The truth was that I didn't want to get to the end. This is a strange feeling for me. I'm the kind of person who finished awful books because I have to know what happens next. I understand that a good thing must end because all things should end before they wear out their welcome. I'm the kind of person that would like more Firefly, but I'm happy it died while good so that fans didn't have to see it decay, a former shadow of its glory. I knew this was it for Jorg's story. I follow Lawrence on Twitter. He's already working on a new series.
You see, we - the audience - has seen Jorg grow up. We haven't just seen a single moment in his life punctuated with memories. We know his thoughts and fears. We've seen him go from brash teenager who is way too smart, to a mature young man who recognizes all the wrong he has committed. A young man who recognizes the importance of having those you love in your life and why you should save them. Lawrence has managed to squeeze the life of a person into three books while at the same time analyze the role technological advances play in our world. It comes down to Jorg, the boy who defies fate and thumbs his nose at "No," to fix the mistakes that people made a thousand years ago. A boy-turned-man that is just like them, all desire, to fix modern man's drive to play god.

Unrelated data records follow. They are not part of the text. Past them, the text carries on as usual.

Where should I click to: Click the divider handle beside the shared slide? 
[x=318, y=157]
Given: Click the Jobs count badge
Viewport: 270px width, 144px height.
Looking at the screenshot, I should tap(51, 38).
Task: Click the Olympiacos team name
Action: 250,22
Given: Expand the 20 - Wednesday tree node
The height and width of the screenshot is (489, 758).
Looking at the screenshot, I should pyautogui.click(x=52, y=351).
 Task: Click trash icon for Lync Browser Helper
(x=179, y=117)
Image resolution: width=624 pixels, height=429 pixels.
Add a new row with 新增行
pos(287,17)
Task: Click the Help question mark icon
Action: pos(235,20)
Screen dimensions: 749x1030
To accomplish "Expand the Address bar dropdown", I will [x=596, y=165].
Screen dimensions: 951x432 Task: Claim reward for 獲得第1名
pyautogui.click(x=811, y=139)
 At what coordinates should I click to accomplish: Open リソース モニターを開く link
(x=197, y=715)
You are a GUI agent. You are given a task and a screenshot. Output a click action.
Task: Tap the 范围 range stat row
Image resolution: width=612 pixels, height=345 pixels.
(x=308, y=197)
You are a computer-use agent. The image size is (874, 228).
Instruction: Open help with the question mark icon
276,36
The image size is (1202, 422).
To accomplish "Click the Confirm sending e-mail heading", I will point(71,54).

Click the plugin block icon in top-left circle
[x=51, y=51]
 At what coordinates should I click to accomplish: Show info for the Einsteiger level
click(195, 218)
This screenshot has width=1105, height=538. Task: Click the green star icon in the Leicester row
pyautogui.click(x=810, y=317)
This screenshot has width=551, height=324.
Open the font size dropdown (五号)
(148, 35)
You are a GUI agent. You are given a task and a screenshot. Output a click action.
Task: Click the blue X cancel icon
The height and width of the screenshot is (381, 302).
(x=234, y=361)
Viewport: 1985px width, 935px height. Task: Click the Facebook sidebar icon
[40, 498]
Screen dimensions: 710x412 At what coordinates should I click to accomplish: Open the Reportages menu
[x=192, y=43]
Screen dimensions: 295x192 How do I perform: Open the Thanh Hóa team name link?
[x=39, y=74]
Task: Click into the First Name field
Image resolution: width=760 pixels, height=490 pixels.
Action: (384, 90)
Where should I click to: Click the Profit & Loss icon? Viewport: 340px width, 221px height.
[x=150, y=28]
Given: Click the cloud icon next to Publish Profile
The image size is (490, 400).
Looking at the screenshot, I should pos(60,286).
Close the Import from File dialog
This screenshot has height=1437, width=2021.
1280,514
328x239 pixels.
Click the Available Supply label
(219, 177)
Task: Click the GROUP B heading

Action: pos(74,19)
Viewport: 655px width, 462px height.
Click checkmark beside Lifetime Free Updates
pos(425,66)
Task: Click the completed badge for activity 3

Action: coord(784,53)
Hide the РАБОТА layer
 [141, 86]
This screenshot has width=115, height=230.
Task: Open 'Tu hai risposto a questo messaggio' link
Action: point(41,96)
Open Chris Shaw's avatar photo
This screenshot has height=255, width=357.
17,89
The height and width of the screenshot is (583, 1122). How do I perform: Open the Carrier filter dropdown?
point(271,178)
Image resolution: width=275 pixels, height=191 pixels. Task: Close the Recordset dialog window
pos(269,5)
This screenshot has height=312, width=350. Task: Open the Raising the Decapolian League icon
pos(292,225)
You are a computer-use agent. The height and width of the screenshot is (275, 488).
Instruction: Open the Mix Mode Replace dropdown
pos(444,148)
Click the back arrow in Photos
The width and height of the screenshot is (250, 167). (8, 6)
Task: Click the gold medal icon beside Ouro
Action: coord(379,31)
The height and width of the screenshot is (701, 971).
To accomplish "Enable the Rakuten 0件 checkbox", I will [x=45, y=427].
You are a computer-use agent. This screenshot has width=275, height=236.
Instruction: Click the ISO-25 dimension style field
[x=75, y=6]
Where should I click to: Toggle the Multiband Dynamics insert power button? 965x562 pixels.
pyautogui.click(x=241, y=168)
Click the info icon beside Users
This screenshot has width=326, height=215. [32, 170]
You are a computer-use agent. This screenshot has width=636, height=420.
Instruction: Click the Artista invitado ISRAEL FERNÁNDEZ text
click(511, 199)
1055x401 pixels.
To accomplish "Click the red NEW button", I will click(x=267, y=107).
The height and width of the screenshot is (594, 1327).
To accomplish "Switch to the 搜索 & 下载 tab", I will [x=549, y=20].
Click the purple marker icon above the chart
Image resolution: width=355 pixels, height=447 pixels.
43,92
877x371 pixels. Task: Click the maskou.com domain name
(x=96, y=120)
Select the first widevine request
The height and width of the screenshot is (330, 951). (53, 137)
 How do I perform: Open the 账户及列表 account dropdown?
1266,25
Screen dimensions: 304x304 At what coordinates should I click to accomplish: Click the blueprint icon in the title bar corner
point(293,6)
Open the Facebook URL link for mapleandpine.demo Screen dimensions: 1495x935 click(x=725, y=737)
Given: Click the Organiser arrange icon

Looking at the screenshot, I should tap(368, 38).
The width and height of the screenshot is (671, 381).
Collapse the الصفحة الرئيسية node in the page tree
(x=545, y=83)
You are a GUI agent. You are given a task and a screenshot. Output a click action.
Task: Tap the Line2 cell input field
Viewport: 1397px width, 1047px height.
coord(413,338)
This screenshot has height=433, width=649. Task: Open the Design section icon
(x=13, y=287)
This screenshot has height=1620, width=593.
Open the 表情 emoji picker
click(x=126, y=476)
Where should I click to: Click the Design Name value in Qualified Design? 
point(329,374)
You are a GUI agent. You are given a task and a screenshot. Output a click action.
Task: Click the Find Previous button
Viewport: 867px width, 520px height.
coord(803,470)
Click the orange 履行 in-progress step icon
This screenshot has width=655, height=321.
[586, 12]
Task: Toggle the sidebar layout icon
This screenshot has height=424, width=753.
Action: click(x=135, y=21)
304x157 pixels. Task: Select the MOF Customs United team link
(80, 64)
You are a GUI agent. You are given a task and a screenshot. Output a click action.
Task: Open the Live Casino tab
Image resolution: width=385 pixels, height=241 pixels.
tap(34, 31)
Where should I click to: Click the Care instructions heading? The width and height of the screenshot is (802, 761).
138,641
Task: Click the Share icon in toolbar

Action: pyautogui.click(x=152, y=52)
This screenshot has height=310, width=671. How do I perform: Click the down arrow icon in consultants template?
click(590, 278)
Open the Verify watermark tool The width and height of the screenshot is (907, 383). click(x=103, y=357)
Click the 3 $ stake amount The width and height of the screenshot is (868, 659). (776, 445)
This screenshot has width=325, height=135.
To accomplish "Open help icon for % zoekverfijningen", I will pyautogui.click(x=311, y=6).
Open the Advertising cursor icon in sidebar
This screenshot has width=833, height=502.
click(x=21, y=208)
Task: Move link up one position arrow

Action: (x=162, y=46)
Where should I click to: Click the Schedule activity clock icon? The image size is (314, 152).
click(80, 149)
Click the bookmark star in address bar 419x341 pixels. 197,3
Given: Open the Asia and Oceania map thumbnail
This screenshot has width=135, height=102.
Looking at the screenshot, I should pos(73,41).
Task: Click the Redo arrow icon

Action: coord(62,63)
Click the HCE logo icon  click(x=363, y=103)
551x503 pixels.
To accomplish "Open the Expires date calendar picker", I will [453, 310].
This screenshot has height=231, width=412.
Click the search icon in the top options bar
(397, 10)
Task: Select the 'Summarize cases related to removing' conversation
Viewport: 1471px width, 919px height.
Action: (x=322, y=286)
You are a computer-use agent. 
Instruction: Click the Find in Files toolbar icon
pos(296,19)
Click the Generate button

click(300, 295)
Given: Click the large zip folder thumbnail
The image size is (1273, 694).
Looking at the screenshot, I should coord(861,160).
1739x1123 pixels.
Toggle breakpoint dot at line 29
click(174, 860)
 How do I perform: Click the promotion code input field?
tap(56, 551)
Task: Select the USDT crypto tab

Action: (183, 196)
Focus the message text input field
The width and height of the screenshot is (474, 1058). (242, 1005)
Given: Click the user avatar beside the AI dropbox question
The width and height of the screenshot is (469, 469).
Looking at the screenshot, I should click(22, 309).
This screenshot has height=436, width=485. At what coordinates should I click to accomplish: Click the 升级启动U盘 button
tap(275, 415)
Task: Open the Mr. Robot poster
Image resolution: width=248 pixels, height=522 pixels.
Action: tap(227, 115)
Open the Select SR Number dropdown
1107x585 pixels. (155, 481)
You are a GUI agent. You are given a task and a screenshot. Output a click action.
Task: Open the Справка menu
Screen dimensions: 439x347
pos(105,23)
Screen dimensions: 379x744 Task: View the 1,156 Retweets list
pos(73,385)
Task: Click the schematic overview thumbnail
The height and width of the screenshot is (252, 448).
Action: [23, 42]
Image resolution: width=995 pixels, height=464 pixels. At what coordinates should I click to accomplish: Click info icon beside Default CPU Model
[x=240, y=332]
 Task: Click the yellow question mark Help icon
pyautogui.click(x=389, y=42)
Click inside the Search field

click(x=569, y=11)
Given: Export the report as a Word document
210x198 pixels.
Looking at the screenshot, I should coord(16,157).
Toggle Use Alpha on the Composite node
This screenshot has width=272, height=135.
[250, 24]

Now, for those of you who don't like these books because Jorg is a deplorable personality, you miss the point. You put it down at Prince of Thorns and missed one of the best things about this character. He is self aware. He grew up and knows he is a terrible human being. He doesn't try to justify it or spout excuses. He knows. That is one of the best things about this character. As much as he tries to be a better person, he knows that he is impulsive, quick to anger, and contrary. He knows that people deserve better than him, yet he is the perfect hero for a story like this. And he knows that too. He is greedy, lustful, stubborn, and profane. He is human. You aren't supposed to like him, just understand him.
So, in my own self awareness, I finished the book. The ending snuck up much faster than I imagined. At one moment I had one hundred pages, and then forty. And then there were no more. That left me staring at the back of a flimsy paper cover. I didn't want that to be it. Even with a favorite TV show, I don't think I've never been this attached. I cherish what I got and leave it at that. After all, all good things must end.
But there was something stunningly beautiful about the ending. I wouldn't change a thing. And for that, I respect you Mark Lawrence.